Yankee Institute expressed strong opposition to the proposed $55.7 billion biennial budget, which ignores Connecticut’s constitutional spending cap, and paves the way for dismantling crucial fiscal protections and increasing taxes.
Although Connecticut lawmakers are preemptively claiming our state will suffer a “fiscal emergency” resulting from federal funding cuts that are still unknown, they have drafted — and the Appropriations Committee has passed — a budget stuffed with new spending, and without any apparent effort to curb wasteful or unnecessary expenditures. The proposed budget exceeds the spending cap by $215 million; ramps up spending by more than 5%; and proposes $388 million in new funding for public colleges and universities, even though these institutions already hold hundreds of millions in budget reserves.
“This budget reveals the truth: Too many Connecticut politicians think the answer to every problem is ultimately found in the taxpayer’s pocket,” said Yankee Institute President Carol Platt Liebau. “For weeks, lawmakers have claimed that massive federal cuts are looming, using fear as a tool to justify breaking Connecticut’s bipartisan fiscal guardrails. Yet they’ve made no effort to reduce state spending, and instead proposed a budget that blows past our spending cap.”
She added, “This is not sound fiscal management — it’s an attempt to turbo-charge a massive spending spree. This isn’t how Connecticut’s families manage their finances, and it isn’t how our government should do it, either.”
Liebau also criticized policymakers for proposing to bust and/or alter the fiscal guardrails, the bipartisan reforms enacted in 2017 as the state’s people endured a budgetary crisis marked by a series of significant tax increases. Since then, the guardrails have stabilized Connecticut’s financial outlook by reversing decades of pension underfunding, improving the state’s creditworthiness, and saving the state more than $170 million annually in reduced pension debt payments.
Busting the guardrails now, just as the state has made moderate progress, would be a serious mistake, Liebau said.
“Appropriations Chair Rep. Toni Walker declared, ‘Government cannot fail. It cannot stop,’” Liebau noted. “When families or businesses overspend, they go bankrupt. When government overspends, it just takes more from you — the taxpayer — without better results to show for it. And the result is always the same: higher taxes, deeper debt, and more families driven out of Connecticut, shrinking the very tax base we rely on.”
In the Democratic revenue package passed out of committee on April 23, Liebau singled out a four-year capital gains surcharge on Connecticut’s wealthiest residents for special criticism. “It’s the same tired playbook,” she said. “Spend beyond our means, then use the politics of envy to slap new taxes on people who are already overtaxed.”
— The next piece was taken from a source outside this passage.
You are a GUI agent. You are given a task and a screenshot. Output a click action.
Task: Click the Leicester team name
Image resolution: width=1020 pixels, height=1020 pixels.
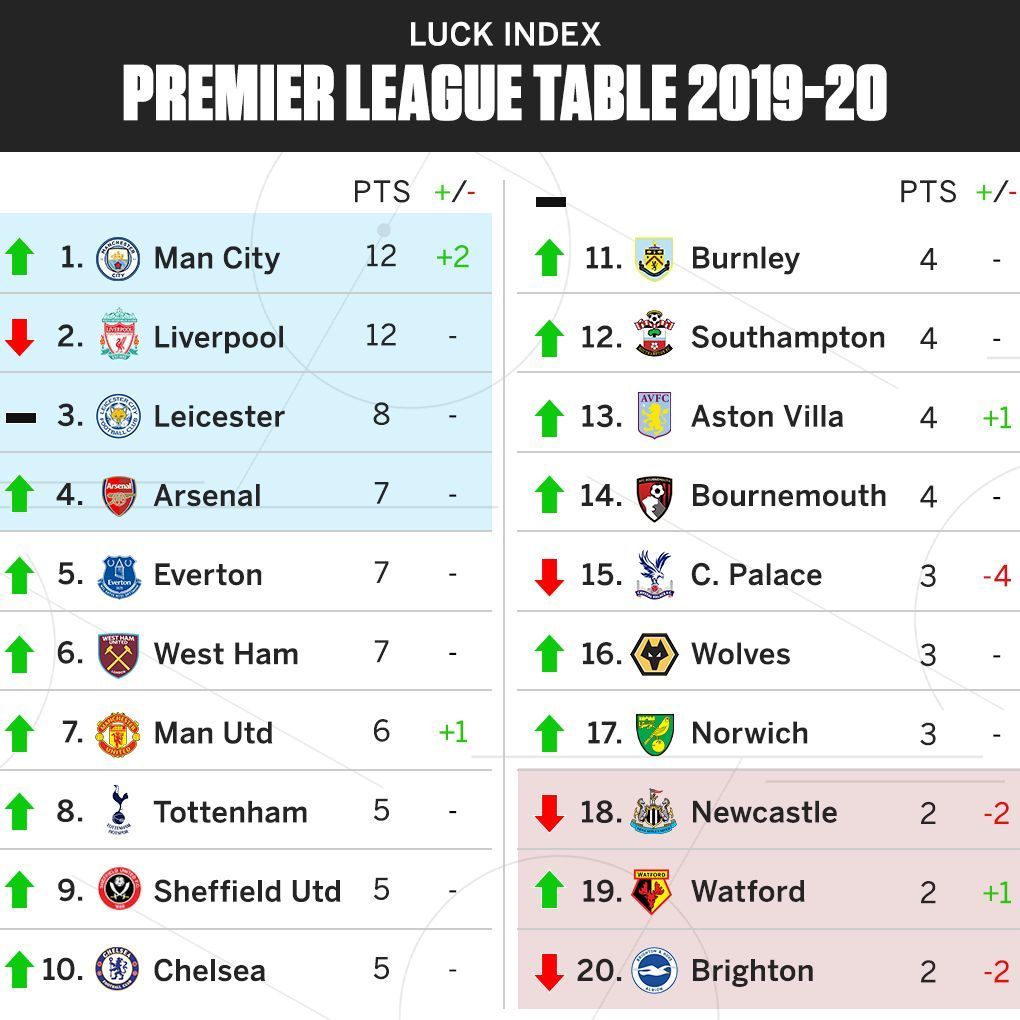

“This ‘temporary’ tax is just more of the same,” she said. “Rather than trim bloated spending, they target our most affluent residents — people who can easily pack up and move to places like Florida or Texas. And when they leave, we lose even more revenue. They don’t need Connecticut. But our state desperately needs them.”
She continued, “Connecticut already gives taxpayers some of the worst returns on investment in the nation. Raising taxes again won’t fix that. This cycle of overspending and overtaxing has never worked — and it never will.”
Gov. Ned Lamont also has raised concerns, particularly about exceeding the spending cap, cautioning that parts of the $55.7 billion budget “may not be sustainable and could unfortunately result in cuts or tax increases under future state leaders.”
“Gov. Lamont is right to question whether this level of spending is sustainable,” Liebau said. “He recognizes that unsustainable budgets today mean painful tax hikes or cuts to vital programs tomorrow. We urge him to hold the line.”
She added, “Our beautiful state is known as the Land of Steady Habits. But Hartford’s only steady habit is reckless spending followed by demands for more from taxpayers. Our people deserve better. It’s time to break that cycle — before it breaks Connecticut.”